*** RECORDS FOR THIS EXERCISE ***

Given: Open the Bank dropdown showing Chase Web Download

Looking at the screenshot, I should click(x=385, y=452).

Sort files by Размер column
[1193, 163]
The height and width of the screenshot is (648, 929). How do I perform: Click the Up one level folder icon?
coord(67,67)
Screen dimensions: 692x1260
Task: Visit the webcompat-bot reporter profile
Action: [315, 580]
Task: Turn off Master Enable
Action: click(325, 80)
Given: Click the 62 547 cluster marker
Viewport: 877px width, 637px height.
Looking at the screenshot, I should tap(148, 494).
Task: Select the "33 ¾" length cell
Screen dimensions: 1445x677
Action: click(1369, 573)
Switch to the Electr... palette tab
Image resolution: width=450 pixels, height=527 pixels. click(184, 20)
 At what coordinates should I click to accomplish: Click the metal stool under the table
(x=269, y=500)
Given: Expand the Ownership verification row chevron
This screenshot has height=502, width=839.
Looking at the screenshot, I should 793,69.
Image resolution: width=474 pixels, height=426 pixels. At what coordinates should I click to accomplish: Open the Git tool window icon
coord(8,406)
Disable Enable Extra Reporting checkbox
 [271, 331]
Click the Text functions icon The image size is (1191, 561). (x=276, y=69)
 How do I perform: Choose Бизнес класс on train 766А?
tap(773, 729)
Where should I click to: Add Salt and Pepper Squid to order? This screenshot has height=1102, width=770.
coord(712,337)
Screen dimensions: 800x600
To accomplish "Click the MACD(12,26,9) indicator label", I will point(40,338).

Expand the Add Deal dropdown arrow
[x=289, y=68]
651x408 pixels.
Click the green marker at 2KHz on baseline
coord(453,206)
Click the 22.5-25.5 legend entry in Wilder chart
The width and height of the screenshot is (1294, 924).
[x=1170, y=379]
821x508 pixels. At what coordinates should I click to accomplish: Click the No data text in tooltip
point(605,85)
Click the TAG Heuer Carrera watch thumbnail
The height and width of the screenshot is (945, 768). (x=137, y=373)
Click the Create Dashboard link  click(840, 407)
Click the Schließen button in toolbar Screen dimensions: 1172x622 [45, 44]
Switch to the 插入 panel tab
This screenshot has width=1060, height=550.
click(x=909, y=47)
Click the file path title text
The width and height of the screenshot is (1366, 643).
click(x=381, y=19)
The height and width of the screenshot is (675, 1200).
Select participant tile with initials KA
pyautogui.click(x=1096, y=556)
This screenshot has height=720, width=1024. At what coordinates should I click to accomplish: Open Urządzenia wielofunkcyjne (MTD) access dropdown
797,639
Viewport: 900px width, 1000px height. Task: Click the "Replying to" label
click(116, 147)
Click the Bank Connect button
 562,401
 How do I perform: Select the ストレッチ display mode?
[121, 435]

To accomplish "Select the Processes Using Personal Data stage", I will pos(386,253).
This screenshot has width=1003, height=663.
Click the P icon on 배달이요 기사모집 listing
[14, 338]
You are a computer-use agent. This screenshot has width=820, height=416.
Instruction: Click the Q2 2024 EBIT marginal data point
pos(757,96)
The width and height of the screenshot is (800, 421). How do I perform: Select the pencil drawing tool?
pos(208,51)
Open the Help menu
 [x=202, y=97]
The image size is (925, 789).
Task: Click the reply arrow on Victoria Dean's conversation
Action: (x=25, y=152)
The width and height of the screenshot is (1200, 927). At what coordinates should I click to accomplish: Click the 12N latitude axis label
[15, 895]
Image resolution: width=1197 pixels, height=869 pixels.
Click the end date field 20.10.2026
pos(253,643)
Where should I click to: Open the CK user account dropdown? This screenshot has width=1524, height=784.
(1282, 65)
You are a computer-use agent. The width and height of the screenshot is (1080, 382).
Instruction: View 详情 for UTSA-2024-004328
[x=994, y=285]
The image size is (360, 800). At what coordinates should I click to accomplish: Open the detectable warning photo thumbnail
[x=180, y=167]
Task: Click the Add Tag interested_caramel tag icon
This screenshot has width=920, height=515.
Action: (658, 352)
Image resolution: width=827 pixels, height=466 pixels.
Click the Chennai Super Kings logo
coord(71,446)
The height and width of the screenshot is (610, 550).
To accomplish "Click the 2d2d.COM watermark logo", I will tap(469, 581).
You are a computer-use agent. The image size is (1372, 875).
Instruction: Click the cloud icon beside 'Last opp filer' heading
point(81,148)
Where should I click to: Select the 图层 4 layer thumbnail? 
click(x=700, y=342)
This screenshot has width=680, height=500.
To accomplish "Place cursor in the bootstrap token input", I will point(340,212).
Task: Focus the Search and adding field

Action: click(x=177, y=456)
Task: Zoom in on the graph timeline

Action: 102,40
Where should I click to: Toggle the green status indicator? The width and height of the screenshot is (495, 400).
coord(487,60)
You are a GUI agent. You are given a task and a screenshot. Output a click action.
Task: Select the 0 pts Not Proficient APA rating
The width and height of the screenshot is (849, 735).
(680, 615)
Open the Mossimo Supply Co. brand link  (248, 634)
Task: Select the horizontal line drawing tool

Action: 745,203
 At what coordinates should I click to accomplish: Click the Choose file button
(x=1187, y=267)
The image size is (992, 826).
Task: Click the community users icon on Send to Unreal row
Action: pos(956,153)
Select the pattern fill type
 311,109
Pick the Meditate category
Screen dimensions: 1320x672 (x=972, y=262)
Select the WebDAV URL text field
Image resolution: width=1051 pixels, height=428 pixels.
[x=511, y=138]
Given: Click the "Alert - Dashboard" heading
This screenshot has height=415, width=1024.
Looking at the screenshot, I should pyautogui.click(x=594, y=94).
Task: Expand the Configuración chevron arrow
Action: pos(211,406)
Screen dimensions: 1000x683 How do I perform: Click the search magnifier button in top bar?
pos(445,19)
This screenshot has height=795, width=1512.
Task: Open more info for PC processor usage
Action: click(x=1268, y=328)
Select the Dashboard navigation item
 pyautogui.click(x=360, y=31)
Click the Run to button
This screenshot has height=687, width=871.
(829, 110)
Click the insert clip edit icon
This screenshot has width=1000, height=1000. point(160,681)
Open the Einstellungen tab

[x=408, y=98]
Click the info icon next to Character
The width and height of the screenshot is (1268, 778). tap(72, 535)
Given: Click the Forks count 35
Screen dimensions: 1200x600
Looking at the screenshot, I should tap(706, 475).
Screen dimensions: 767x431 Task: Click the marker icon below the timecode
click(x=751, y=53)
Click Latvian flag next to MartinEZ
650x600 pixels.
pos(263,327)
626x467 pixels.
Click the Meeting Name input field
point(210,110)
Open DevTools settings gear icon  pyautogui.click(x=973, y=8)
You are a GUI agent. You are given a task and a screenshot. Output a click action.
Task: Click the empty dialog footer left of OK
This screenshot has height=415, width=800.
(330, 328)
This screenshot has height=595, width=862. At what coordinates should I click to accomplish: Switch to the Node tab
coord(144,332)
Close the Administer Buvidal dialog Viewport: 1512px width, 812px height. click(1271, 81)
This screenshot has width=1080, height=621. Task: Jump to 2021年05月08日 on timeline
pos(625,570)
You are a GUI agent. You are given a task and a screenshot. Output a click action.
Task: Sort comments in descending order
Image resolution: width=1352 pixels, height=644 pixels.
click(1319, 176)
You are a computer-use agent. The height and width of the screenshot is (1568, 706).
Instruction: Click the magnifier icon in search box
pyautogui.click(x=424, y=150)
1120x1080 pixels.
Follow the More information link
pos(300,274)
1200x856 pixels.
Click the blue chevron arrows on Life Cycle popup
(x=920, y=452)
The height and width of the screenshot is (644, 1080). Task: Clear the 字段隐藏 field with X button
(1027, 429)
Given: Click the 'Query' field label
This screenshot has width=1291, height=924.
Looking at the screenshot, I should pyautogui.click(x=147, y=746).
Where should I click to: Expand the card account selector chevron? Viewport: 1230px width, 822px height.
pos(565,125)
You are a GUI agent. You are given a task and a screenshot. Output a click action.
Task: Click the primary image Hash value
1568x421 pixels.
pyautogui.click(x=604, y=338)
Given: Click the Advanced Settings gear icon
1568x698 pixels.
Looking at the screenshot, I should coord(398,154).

***

WORK INSTRUCTIONS:
Would you print exactly and only the lines of the material above that run from the line with "Image resolution: width=1197" through the line with "Open the Mossimo", both included?

RESPONSE AREA:
Image resolution: width=1197 pixels, height=869 pixels.
Click the end date field 20.10.2026
pos(253,643)
Where should I click to: Open the CK user account dropdown? This screenshot has width=1524, height=784.
(1282, 65)
You are a computer-use agent. The width and height of the screenshot is (1080, 382).
Instruction: View 详情 for UTSA-2024-004328
[x=994, y=285]
The image size is (360, 800). At what coordinates should I click to accomplish: Open the detectable warning photo thumbnail
[x=180, y=167]
Task: Click the Add Tag interested_caramel tag icon
This screenshot has width=920, height=515.
Action: (658, 352)
Image resolution: width=827 pixels, height=466 pixels.
Click the Chennai Super Kings logo
coord(71,446)
The height and width of the screenshot is (610, 550).
To accomplish "Click the 2d2d.COM watermark logo", I will tap(469, 581).
You are a computer-use agent. The image size is (1372, 875).
Instruction: Click the cloud icon beside 'Last opp filer' heading
point(81,148)
Where should I click to: Select the 图层 4 layer thumbnail? 
click(x=700, y=342)
This screenshot has width=680, height=500.
To accomplish "Place cursor in the bootstrap token input", I will point(340,212).
Task: Focus the Search and adding field

Action: click(x=177, y=456)
Task: Zoom in on the graph timeline

Action: 102,40
Where should I click to: Toggle the green status indicator? The width and height of the screenshot is (495, 400).
coord(487,60)
You are a GUI agent. You are given a task and a screenshot. Output a click action.
Task: Select the 0 pts Not Proficient APA rating
The width and height of the screenshot is (849, 735).
(680, 615)
Open the Mossimo Supply Co. brand link  (248, 634)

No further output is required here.